En ce moment, la cloche envoyait aux retardataires son troisième et dernier appel. Puis, le mécanicien balança sa machine, les palettes des roues, mues en avant, en arrière, soulevèrent de gros bouillons jaunâtres, un long coup de sifflet retentit, les amarres furent larguées, et le Columbia prit rapidement le fil du courant.
Dans le Royaume-Uni, les touristes auraient mauvaise grâce à se plaindre. Ce sont de magnifiques bâtiments que les compagnies de transport mettent partout à leur disposition. Il n’est si mince cours d’eau, si petit lac, si infime golfe, qui ne soit sillonné chaque jour d’élégants bateaux à vapeur. Rien d’étonnant, donc, à ce que la Clyde soit des plus favorisées sous ce rapport. Aussi, le long de Broomielaw Street, aux cales du Steam-boat Quay, les steamers, leurs tambours peints des plus vives couleurs, où l’or le dispute au cinabre, stationnent-ils en grand nombre, toujours fumant, prêts à partir en toutes directions.
Le Columbia ne faisait point exception à la règle. Très long, très effilé de l’avant, très fin dans ses lignes d’eau, pourvu d’une machine puissante actionnant des roues d’un large diamètre, c’était un bateau de grande marche. À l’intérieur, tout le confort possible dans ses salons et ses salles à manger ; sur le pont, un vaste spardeck, abrité d’une tente aux légers lambrequins, avec des bancs et des sièges aux coussins moelleux, — véritable terrasse, entourée d’une élégante rambarde, sur laquelle les passagers se trouvaient en belle vue et en bon air.
Les voyageurs ne manquaient pas. Ils venaient un peu de partout, aussi bien de l’Écosse que de l’Angleterre. Ce mois d’août est par excellence le mois des excursions. Entre toutes, celles de la Clyde et des Hébrides sont particulièrement recherchées. Il y avait là de ces familles au grand complet, dont l’union avait été généreusement bénie du ciel ; des jeunes filles très gaies, des jeunes gens plus calmes, des enfants habitués déjà aux surprises du tourisme ; puis, des pasteurs, toujours fort nombreux à bord des steamers, le haut chapeau de soie sur la tête, la longue redingote noire à collet droit, le liséré de la cravate blanche au châle du gilet ; puis, plusieurs fermiers, coiffés de la toque écossaise, et rappelant par leurs allures un peu lourdes les anciens « Bonnet-lairds » d’il y a quelque soixante ans ; enfin, une demi-douzaine d’étrangers, de ces Allemands qui ne perdent rien de leur poids, même au dehors de l’Allemagne, et deux ou trois de ces Français que n’abandonne jamais leur amabilité géniale, même hors de France.
Si miss Campbell eût ressemblé à la plupart de ses compatriotes, qui s’asseyent en quelque coin, dès qu’elles sont embarquées, et ne bougent de tout le voyage, elle n’aurait vu des rives de la Clyde que ce qui serait passé devant ses yeux, sans même remuer la tête. Mais elle aimait à aller, à venir, tantôt à l’arrière du steamer, tantôt à l’avant, regardant les villes, bourgs, villages, hameaux, dont ces rives sont incessamment semées. D’où cette conséquence, que le frère Sam et le frère Sib, qui raccompagnaient, lui répondant, approuvant ses observations, confirmant ses remarques, ne devaient pas prendre une heure de repos entre Glasgow et Oban. D’ailleurs, ils ne songeaient point à s’en plaindre, cela rentrait dans leur fonction de gardes-du-corps, et ils suivaient d’instinct, en échangeant quelques bonnes prises, qui les maintenaient en belle humeur.

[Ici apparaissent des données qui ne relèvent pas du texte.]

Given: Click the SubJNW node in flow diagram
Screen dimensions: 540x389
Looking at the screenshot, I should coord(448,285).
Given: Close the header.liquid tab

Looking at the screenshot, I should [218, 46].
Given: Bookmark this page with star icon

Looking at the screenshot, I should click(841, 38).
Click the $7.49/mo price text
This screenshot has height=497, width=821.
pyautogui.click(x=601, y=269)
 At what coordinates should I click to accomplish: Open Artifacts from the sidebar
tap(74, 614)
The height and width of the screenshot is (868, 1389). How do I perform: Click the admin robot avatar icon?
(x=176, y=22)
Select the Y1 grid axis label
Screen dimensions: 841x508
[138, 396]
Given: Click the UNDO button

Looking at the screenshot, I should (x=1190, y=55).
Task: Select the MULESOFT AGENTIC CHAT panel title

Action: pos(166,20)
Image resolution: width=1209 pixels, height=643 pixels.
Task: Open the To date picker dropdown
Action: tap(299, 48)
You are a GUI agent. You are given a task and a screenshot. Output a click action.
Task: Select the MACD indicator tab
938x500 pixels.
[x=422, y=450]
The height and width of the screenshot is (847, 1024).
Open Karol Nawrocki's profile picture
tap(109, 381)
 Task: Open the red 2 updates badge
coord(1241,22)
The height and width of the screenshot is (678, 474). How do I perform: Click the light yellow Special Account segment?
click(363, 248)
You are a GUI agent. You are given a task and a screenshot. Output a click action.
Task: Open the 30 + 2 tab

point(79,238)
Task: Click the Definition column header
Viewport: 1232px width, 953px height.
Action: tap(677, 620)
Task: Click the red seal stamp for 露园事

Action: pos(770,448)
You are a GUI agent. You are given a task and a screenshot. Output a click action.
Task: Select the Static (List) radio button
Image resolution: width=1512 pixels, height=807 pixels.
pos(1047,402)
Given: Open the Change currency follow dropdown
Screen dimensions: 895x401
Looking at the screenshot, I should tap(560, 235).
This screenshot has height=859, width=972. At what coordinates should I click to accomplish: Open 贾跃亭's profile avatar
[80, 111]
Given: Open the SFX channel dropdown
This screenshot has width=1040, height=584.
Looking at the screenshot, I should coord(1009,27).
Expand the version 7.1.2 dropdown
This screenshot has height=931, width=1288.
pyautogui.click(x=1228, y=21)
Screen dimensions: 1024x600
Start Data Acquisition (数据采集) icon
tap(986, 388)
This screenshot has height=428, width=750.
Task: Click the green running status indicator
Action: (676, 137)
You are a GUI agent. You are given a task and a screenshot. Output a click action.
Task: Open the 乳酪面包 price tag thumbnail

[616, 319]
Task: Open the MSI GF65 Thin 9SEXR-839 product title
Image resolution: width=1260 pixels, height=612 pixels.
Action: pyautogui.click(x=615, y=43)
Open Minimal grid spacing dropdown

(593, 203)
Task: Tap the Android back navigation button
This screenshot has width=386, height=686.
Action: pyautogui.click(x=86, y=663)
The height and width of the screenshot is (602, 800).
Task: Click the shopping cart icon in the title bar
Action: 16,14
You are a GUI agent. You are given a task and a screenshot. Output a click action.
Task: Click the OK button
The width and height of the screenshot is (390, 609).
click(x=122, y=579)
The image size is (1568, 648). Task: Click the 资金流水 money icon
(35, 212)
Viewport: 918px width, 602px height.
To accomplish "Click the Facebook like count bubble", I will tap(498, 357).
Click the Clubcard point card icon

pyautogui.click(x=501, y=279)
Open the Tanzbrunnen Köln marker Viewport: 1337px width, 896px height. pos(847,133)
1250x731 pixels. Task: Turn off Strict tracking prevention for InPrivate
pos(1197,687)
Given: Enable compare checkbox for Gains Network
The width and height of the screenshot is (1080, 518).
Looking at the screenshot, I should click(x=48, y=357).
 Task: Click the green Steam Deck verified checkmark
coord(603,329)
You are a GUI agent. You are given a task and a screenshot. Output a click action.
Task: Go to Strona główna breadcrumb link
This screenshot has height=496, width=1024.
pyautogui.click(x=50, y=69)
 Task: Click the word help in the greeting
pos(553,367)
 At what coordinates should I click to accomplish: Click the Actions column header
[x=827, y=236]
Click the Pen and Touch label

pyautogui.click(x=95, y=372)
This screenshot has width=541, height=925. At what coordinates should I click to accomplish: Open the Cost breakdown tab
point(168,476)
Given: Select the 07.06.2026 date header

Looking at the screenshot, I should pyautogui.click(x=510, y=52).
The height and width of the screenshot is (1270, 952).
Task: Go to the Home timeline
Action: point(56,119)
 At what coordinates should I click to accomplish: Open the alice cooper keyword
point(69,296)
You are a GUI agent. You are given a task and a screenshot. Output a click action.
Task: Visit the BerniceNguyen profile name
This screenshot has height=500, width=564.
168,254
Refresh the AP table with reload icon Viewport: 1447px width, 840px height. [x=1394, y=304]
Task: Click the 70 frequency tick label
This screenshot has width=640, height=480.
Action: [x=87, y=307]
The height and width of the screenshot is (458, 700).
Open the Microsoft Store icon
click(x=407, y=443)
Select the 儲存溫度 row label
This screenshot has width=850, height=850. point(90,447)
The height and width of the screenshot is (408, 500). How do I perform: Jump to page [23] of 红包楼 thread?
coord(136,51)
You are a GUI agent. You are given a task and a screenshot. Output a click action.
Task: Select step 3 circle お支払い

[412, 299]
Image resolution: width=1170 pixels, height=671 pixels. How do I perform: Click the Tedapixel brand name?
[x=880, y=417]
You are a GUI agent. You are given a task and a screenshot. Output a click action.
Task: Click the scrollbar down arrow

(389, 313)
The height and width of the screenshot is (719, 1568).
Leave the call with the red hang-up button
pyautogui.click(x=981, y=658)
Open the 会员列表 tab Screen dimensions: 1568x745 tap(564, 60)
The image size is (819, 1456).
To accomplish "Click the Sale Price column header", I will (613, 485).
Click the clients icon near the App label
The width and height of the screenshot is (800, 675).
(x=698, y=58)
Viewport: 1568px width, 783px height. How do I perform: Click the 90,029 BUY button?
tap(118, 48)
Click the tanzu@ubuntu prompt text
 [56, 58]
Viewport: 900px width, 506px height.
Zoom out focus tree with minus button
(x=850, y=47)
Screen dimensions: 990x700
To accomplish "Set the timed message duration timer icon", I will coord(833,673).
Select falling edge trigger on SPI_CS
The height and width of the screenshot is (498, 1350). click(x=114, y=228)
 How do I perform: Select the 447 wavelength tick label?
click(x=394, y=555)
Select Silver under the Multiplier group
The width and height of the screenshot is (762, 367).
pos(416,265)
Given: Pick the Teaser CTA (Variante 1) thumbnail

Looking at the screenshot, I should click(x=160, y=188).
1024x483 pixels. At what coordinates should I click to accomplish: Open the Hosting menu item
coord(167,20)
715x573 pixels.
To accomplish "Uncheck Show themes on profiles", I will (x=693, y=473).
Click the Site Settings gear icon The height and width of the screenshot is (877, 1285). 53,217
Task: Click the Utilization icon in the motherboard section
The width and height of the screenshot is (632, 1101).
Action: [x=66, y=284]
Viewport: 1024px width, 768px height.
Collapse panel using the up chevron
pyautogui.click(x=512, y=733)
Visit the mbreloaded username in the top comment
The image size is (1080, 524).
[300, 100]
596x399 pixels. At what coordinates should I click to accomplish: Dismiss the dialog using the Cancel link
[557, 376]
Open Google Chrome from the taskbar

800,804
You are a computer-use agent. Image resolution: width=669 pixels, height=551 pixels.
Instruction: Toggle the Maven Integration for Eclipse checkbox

Dame Bess et Partridge, ayant pris place à la partie antérieure du spardeck, causaient amicalement du temps passé, des usages perdus, des vieux clans en désorganisation. Où étaient ces siècles d’autrefois à jamais regrettables ? À cette époque, les purs horizons de la Clyde ne disparaissaient pas derrière l’expectoration carbonifère des usines, ses rives ne retentissaient pas du coup sourd des marteaux-pilons, ses eaux calmes ne se troublaient jamais sous l’effort de quelques milliers de chevaux-vapeur !
« Ce temps reviendra, et peut-être plus tôt qu’on ne le pense ! dit dame Bess d’un ton convaincu.
— Je l’espère, répondit gravement Partridge, et avec lui nous reverrons les vieilles coutumes de nos ancêtres ! »
Cependant les bords de la Clyde se déplaçaient rapidement de l’avant à l’arrière du Columbia, comme les sites d’un panorama mouvant. À droite, se montrèrent le village de Patrick, sur l’embouchure du Kelvin, et les vastes docks, destinés à la construction des navires en fer, qui font vis-à-vis à ceux de Govan, situés sur la rive opposée. Que de bruits de ferraille, que de volutes de fumée et de vapeur, si déplaisants aux oreilles et aux yeux de Partridge et de sa compagne !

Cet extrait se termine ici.